Esistono dunque persone meno predisposte geneticamente a rinunciare a questa dipendenza e che andrebbero aiutate con un percorso personalizzato e con la medicina di precisione. Da quest'anno il centro antifumo dell'Istituto introdurrà questo esame genetico già alla prima visita, così da valutare da subito la predisposizione del paziente.
È stato osservato come il paziente che partecipa a studi di screening del tumore al polmone può essere maggiormente predisposto a smettere di fumare. Ovviamente la TAC dello screening non deve essere utilizzata come "il tagliando dell'auto", ossia qualcosa da fare una volta all'anno senza altro tipo d'impegno, ma deve essere associato a un cambiamento radicale del proprio stile di vita.
Lo screening per il tumore polmonare risulta comunque efficace solo su un target specifico: i forti fumatori di almeno 55 anni, oppure che hanno smesso di fumare da meno di dieci anni, e che abbiano consumato almeno un pacchetto di sigarette al giorno per trent'anni. Oltre a ciò, si rivelano molto importanti la diagnosi precoce della BPCO con le spirometrie, la dispensazione gratuita di farmaci antifumo e un piano nutrizionale studiato per ridurre l'infiammazione dell'organismo.
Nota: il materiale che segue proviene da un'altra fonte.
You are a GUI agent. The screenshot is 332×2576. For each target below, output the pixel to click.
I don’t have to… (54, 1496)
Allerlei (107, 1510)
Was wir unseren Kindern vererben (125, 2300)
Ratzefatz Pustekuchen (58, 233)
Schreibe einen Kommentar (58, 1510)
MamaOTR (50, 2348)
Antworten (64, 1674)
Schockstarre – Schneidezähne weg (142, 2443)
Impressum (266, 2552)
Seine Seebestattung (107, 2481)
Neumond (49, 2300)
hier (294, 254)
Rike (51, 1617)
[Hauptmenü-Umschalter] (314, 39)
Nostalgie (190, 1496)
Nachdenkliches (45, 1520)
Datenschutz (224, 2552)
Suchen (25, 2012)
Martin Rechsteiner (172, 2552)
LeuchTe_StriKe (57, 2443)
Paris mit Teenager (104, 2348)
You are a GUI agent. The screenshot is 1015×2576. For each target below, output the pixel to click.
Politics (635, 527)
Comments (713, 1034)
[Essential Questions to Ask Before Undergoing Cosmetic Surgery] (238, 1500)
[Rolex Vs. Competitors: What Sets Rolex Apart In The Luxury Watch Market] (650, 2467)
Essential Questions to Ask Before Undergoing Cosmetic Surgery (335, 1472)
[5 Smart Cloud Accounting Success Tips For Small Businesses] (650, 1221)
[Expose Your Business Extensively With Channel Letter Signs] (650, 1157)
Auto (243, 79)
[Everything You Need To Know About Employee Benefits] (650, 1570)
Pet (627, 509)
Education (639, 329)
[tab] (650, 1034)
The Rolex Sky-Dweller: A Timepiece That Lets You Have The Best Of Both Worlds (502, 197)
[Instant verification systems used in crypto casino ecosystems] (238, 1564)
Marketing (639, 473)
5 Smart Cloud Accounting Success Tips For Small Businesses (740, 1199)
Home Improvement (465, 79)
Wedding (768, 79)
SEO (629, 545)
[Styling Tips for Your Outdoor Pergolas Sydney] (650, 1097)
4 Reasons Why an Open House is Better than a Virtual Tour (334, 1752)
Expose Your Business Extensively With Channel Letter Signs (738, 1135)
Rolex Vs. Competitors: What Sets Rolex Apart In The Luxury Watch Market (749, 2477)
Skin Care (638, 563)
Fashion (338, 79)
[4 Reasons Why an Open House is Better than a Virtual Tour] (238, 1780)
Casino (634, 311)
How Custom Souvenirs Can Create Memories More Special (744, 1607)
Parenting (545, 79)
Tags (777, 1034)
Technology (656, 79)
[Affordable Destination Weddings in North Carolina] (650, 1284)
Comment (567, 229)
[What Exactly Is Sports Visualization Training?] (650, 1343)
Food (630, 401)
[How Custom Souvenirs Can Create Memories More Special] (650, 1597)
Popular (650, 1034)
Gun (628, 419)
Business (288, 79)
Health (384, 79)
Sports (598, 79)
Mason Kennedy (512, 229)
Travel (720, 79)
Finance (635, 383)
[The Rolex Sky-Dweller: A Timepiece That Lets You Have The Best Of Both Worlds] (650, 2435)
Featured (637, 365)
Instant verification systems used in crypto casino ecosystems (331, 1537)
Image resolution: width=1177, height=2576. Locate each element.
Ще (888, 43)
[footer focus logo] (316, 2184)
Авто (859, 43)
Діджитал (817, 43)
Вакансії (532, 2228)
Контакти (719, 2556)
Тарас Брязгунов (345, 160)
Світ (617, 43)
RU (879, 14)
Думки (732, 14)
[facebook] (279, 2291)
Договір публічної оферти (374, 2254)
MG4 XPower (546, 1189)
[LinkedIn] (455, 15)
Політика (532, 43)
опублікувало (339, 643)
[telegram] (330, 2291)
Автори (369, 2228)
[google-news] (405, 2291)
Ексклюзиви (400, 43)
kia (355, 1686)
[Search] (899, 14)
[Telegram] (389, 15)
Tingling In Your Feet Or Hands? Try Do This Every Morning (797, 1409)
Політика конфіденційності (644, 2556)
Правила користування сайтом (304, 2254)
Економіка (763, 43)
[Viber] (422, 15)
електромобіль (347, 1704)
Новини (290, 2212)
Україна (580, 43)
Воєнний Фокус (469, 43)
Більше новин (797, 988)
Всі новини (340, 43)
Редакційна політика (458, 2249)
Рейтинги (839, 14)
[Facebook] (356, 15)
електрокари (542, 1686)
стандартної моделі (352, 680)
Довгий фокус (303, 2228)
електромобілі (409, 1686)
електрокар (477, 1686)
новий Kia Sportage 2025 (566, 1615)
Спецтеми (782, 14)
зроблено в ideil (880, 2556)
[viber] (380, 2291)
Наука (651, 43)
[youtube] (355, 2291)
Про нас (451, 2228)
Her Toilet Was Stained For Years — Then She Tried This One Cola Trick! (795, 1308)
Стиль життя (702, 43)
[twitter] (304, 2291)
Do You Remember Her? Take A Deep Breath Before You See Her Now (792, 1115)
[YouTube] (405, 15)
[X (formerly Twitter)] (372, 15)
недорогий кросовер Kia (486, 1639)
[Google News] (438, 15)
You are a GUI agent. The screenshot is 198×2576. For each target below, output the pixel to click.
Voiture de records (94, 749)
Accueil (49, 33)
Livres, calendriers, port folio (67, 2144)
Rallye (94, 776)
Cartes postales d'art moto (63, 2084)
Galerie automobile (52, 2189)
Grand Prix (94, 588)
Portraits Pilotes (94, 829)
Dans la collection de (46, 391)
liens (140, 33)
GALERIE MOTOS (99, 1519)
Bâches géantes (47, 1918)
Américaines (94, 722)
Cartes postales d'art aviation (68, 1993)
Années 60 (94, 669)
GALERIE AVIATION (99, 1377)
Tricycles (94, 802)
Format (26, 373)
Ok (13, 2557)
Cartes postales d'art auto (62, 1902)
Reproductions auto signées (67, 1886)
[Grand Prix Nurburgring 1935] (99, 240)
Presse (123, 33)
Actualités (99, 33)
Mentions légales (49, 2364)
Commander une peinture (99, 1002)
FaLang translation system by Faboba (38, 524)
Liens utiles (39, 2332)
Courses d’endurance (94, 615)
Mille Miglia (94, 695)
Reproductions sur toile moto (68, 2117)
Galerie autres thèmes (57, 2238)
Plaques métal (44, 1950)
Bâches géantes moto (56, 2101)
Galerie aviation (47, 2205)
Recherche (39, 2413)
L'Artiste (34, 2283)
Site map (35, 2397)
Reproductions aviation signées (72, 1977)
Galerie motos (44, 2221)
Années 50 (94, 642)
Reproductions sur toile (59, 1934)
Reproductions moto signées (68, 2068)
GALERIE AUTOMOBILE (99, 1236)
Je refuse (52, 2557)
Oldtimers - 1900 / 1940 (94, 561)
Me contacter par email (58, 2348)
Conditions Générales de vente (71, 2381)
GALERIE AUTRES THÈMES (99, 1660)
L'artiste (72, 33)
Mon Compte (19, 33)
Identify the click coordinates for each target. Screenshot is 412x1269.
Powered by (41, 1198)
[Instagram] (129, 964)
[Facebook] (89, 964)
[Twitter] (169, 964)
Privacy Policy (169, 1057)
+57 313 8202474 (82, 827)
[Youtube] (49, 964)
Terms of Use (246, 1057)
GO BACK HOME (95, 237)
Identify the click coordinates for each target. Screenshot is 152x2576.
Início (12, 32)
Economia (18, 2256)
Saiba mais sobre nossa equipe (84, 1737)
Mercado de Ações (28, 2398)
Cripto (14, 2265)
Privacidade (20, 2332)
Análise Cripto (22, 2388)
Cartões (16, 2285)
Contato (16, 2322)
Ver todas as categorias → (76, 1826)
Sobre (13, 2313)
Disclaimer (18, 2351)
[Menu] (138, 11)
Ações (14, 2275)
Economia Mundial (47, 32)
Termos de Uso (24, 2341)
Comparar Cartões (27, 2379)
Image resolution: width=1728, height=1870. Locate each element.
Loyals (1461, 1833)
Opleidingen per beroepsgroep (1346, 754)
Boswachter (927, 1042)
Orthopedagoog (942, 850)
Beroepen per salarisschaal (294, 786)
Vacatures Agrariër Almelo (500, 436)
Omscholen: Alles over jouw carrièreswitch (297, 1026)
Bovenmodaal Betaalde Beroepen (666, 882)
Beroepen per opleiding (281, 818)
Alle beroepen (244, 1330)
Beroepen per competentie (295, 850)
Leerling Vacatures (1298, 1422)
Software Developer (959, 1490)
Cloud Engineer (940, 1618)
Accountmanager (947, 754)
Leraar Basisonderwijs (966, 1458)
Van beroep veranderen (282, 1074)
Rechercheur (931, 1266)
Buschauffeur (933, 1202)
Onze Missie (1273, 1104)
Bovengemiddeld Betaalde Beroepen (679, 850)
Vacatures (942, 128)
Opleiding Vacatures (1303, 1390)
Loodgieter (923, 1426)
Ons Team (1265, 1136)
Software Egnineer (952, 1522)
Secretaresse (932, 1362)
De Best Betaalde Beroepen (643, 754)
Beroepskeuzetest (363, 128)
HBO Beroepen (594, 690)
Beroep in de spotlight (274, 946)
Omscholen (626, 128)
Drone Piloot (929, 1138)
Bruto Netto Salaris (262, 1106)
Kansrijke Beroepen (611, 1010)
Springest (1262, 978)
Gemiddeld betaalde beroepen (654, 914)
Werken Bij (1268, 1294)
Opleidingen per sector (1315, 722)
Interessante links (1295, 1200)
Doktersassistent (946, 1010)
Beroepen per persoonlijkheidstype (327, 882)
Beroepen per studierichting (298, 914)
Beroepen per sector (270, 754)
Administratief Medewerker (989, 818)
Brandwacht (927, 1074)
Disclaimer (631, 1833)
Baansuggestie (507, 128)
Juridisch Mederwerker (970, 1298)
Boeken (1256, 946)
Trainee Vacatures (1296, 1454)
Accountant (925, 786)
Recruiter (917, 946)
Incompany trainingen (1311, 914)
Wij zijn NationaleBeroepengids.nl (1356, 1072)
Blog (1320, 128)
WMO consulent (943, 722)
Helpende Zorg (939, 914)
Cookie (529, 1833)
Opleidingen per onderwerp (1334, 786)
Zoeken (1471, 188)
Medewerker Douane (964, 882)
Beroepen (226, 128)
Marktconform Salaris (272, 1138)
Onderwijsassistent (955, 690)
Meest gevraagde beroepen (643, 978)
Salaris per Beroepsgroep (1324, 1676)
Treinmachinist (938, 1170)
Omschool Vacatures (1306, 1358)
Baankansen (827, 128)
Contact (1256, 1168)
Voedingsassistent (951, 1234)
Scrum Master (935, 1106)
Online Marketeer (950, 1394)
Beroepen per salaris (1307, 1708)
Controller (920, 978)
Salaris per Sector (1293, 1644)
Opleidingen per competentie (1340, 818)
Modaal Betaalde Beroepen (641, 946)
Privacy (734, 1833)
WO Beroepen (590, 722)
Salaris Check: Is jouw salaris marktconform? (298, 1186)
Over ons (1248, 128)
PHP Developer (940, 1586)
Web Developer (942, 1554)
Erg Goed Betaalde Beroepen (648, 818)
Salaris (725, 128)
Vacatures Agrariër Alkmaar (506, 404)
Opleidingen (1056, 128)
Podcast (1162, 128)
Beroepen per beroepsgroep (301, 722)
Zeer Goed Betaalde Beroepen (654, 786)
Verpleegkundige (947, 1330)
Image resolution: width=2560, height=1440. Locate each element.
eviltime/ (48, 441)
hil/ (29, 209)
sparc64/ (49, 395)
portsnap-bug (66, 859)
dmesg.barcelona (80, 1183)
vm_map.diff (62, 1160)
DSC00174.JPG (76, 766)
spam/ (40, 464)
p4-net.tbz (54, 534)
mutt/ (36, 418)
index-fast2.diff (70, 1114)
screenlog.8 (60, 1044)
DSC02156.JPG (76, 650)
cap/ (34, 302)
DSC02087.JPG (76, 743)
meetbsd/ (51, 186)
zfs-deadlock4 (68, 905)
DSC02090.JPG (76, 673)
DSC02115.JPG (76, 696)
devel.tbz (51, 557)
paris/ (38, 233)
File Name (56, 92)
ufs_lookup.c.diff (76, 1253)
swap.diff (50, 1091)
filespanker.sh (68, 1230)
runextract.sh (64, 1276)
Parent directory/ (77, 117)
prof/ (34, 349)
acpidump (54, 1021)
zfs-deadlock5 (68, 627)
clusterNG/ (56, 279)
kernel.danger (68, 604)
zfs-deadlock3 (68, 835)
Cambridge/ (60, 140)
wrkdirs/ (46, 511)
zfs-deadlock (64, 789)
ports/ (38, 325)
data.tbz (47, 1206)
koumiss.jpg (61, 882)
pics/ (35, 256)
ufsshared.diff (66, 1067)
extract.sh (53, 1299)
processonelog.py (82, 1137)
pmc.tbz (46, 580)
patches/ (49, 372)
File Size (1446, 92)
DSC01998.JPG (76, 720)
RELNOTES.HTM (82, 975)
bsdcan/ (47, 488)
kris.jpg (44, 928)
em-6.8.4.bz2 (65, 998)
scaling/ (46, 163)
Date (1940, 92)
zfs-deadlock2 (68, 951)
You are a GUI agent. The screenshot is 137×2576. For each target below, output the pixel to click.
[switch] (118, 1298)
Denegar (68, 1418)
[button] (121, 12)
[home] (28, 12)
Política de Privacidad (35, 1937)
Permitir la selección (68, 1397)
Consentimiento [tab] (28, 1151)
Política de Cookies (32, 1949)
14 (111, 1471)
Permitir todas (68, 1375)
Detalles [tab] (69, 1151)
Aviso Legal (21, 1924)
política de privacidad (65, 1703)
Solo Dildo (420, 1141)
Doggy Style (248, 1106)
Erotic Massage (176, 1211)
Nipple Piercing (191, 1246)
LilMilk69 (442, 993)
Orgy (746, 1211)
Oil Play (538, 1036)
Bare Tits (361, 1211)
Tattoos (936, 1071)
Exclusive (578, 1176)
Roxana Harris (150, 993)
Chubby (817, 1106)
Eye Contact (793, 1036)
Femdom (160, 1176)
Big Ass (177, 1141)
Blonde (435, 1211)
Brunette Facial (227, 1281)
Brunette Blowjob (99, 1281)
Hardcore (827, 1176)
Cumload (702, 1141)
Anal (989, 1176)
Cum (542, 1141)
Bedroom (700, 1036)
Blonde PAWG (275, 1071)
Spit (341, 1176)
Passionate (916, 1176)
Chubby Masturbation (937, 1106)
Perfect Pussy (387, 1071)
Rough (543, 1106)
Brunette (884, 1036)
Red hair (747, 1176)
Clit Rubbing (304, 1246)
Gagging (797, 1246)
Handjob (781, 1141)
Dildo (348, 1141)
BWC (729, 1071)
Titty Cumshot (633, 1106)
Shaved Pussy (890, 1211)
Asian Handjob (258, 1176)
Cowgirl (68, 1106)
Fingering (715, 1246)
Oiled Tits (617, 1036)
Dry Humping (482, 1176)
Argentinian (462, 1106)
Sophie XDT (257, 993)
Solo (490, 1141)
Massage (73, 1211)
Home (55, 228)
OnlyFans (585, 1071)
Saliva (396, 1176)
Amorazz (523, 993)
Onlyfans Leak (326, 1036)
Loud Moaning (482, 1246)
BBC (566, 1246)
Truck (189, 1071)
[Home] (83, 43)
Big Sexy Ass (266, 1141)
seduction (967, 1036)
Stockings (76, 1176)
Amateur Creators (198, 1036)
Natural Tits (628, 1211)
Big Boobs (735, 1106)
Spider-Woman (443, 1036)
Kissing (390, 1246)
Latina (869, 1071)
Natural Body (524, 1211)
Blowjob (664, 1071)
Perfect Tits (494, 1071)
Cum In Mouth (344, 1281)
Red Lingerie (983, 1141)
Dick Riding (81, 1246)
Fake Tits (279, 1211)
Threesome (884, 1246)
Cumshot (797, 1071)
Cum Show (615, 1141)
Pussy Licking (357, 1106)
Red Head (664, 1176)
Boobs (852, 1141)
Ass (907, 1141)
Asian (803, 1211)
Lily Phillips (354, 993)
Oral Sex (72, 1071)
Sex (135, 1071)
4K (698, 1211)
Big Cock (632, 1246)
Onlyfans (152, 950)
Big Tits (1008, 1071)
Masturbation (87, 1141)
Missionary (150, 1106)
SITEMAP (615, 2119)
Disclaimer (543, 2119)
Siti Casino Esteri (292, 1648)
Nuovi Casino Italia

Io e i miei colleghi seguiamo da molti anni le evoluzioni del fenomeno delle sigarette elettroniche, molto diffuso anche tra i nostri pazienti. Uso il plurale intenzionalmente per differenziare le varianti di questo articolo e le sue versioni più e meno recenti.
Nelle più vecchie si inserivano ad esempio cartucce liquide con liquidi con o senza nicotina, molto meno tossiche delle sigarette normali, anche se con concentrazioni superiori di metalli pesanti, tra cui il nichel. Si tratta di sostanze molto irritanti, soprattutto per gli asmatici, anche se non cancerogene: gli studi sull'inquinamento creato da questi articoli confermano che rendono poco salubre anche il vapore da loro prodotto nell'ambiente.
Tornando alla sua domanda: difficilmente le sigarette elettroniche riescono a sostituirsi all'abitudine del fumo tradizionale. Dato che la legge Sirchia è entrata in vigore prima della diffusione di questi prodotti, negli ambienti chiusi - se non esplicitamente vietato - essi vengono infatti tollerati, a differenza delle sigarette.
Questo ha portato alla nascita di utilizzatori "duali", ovvero che differenziano il consumo in base all'ambiente in cui si trovano: le sigarette tradizionali all'aperto e quelle elettroniche negli ambienti pubblici.
Sigari, pipe e narghilé sono invece prodotti un po' di nicchia, ma in ogni caso va sottolineato che ridurre il proprio consumo del tabacco per passare ad altri modi di fumarlo non si rivela mai una strategia vincente.
Il consumo di narghilé nei locali ha portato a grandi concentrazioni di fumo passivo, molto dannoso. Sigari e pipe sono invece articoli più "rituali": si fumano infatti, di solito, solo in alcuni momenti della giornata e in ambienti privati. Nonostante ciò, essi non sono certo privi di rischi: a causa della presenza di tabacco di dimensioni maggiori, possono causare tumori e patologie soprattutto alle alte vie aeree. Le loro polveri, meno fini di quelle delle sigarette, aumentano infatti il rischio di infiammazione e tumori al naso, alla bocca e alla gola.
Smettere di fumare si presenta dunque come un percorso lungo e tortuoso: come in molte altre situazioni simili, trovare il coraggio di chiedere aiuto a specialisti, amici e familiari può segnare la differenza tra successo e sconfitta. Non temete quindi di rivolgervi al vostro medico di fiducia!